On the left is the skein that came out first; the colors look right on my monitor, it's a nice mauve. On the right is the one that came out second, a rather ordinary but okay brown color. Having discussed this with a chemistry-geek friend, we suspect one of two things happened: either the purple colorants in the flowers (anthocyanins) broke down to brown with all the heat, or else there really are two types of colorant in there, and the first dye job removed the purple (safflower does that - you can get yellow and pink dye out of it). We're leaning toward the heat destruction: it's exactly the same thing that happens when you overcook red cabbage and it turns that disgusting brown color. At least this brown is kind of nice.

Then, when I was plying the blue wool, I had a little left over on one bobbin (don't you HATE when that happens?) and I figured, what the hell, I'd give chain-plying another try. It went a lot better, now that I have a clue and started with a single that wasn't overspun. I still need more practice, but this is something you could actually use, unlike the last attempt.

At the moment, I feel terribly clever. But I'm attempting to dye some silk as I type, and I have a bad feeling that project will go south and put my ego back where it belongs.


Anonymous said...

yay, Russian Prime! It's gorgeous. I love the dyed yarns, too. You're on the move, lady!


Amy Lane said...

Between the Russian Prime and the hibiscus dye, I think, indeed, your mojo was back! (Hey--don't knock the plain brown... I saw a colorway from STR called 'Blech'--it looked like dye-barf leftover from all the other dyes. Apparently, it's one of their biggest sellers...)

Alacaeriel said...

Nicely done on the return of the mojo!

Roxie said...

The Russian Prime is stunning! Bravo! And hail the returning mojo!

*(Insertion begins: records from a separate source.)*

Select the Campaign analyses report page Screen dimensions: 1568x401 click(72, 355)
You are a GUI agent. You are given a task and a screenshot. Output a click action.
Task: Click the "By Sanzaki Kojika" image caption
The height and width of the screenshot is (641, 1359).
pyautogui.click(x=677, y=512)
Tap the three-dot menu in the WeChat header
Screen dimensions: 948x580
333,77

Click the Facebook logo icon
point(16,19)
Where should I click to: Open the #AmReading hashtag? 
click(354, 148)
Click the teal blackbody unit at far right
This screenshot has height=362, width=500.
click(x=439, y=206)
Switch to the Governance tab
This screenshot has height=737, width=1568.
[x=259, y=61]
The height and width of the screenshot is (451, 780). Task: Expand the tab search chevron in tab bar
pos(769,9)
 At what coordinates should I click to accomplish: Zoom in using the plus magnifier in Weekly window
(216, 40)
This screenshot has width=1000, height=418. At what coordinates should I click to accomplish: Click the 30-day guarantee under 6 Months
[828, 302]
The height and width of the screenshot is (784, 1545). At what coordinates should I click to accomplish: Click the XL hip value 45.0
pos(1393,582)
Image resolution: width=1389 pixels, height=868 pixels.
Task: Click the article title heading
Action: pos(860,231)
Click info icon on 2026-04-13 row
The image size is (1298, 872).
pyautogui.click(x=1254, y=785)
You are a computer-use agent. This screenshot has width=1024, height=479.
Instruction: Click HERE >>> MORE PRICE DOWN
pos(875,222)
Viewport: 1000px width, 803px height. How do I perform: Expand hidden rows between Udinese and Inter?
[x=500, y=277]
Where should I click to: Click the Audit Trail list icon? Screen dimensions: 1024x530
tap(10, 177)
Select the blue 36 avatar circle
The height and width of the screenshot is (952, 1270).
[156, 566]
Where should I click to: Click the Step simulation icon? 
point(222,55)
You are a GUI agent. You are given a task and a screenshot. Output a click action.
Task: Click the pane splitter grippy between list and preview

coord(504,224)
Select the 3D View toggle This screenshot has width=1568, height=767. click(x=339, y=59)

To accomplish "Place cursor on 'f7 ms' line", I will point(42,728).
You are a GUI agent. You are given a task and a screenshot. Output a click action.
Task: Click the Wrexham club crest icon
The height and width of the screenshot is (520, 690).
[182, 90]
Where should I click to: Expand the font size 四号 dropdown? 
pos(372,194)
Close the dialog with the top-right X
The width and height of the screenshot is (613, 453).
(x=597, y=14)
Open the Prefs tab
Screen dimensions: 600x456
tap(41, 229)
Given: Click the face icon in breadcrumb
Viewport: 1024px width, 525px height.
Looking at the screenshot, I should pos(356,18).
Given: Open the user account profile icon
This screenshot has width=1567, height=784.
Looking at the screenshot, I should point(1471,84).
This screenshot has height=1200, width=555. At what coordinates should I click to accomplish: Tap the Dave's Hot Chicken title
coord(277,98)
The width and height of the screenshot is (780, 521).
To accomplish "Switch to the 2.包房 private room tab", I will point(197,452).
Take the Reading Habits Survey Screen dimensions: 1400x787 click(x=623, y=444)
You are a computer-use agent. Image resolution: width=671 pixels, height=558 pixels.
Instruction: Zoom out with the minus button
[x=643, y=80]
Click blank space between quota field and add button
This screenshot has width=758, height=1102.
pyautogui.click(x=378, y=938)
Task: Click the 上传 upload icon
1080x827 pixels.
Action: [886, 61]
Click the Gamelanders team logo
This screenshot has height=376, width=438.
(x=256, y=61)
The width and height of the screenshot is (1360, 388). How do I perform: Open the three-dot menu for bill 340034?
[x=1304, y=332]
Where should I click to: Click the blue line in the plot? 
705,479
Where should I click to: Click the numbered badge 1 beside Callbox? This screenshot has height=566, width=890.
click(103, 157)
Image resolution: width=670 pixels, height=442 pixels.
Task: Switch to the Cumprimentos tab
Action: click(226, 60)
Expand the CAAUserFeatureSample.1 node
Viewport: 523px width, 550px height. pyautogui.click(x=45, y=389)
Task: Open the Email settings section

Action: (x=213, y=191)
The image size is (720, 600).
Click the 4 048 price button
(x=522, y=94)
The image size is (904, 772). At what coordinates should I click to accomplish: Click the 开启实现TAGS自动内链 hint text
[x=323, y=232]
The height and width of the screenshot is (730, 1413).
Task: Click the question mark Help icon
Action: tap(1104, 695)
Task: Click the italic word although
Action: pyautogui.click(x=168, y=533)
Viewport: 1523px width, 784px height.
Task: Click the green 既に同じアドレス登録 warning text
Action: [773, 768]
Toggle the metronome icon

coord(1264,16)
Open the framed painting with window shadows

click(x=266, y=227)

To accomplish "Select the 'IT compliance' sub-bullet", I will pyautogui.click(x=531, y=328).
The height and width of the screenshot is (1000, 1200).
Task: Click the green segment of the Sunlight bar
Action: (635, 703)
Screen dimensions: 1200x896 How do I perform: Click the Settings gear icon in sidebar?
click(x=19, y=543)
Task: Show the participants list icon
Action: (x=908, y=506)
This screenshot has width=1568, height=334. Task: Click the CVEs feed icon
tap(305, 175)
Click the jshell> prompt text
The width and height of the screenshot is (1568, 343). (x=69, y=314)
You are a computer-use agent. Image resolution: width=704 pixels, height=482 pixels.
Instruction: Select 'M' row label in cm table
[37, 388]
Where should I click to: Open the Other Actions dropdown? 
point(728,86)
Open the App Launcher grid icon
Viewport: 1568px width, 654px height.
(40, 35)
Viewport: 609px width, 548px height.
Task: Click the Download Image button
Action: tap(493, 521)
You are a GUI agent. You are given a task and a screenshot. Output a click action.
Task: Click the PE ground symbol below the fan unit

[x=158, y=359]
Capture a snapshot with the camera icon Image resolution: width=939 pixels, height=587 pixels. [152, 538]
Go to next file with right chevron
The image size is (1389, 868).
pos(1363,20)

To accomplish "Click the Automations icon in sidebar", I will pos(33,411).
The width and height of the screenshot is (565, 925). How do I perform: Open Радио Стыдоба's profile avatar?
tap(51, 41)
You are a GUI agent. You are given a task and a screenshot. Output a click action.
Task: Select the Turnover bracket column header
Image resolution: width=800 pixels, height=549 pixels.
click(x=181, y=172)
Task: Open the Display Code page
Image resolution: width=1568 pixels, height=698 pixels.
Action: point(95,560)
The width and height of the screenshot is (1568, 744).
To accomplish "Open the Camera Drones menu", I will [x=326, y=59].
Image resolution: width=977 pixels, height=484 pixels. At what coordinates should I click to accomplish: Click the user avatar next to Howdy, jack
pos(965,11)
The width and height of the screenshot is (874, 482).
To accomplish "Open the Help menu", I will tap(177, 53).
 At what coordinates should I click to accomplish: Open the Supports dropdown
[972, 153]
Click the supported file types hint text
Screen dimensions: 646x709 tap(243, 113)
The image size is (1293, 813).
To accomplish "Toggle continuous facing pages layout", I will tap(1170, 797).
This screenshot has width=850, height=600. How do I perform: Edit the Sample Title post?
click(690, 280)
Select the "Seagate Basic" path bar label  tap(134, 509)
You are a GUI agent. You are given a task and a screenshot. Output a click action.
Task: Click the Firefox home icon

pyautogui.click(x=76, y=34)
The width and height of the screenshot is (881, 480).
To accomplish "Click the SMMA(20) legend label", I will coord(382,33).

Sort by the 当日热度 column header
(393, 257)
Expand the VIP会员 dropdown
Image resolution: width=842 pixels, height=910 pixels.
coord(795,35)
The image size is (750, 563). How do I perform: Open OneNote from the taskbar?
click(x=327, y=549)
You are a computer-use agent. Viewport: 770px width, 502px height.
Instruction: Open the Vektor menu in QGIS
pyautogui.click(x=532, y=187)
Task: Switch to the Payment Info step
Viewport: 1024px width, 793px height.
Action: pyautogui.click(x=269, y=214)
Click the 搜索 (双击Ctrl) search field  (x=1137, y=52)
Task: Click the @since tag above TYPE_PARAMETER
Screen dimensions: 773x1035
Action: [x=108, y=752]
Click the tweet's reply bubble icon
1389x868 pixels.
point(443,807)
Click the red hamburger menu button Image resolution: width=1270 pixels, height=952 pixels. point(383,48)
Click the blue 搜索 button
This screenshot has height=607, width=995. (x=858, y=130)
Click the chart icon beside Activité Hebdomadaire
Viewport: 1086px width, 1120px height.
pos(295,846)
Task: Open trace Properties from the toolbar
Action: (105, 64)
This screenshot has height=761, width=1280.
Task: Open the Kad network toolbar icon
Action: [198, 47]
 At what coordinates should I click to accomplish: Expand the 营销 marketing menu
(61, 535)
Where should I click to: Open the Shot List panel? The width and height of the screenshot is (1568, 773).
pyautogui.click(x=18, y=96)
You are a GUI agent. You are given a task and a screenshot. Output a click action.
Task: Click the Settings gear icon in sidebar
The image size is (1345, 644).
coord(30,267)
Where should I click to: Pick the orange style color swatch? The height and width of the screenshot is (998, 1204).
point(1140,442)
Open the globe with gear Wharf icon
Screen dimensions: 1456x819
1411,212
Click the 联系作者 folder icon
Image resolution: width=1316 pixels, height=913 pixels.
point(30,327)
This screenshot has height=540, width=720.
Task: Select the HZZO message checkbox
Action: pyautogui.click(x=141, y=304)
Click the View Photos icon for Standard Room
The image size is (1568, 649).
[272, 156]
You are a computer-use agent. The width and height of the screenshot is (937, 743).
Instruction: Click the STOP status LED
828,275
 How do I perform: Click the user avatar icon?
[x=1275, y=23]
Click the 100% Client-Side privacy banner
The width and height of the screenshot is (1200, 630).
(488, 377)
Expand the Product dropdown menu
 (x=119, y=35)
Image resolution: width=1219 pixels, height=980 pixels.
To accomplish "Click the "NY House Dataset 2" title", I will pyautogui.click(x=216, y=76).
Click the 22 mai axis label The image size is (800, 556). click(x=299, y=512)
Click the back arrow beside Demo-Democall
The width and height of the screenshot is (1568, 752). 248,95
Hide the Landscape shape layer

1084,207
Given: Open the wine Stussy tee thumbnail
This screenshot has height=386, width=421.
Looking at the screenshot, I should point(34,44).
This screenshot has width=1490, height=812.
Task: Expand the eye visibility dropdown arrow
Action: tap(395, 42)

I am at an age when my rods and cones are burning out, and subtle, muted colors just don't excite me anymore. I am probably a very few years away from orange and purple and chartreuse faire isles. Hooray for your foray into natural dyes and hooray, too, for those nice bright synthetics.

kerri said...

Had to delurk to say your Russian Prime is coming along beautifully. The pick-up for the sleeve looks great. Yay to the returning mojo! It must be that time of year. Keep up the awesome work!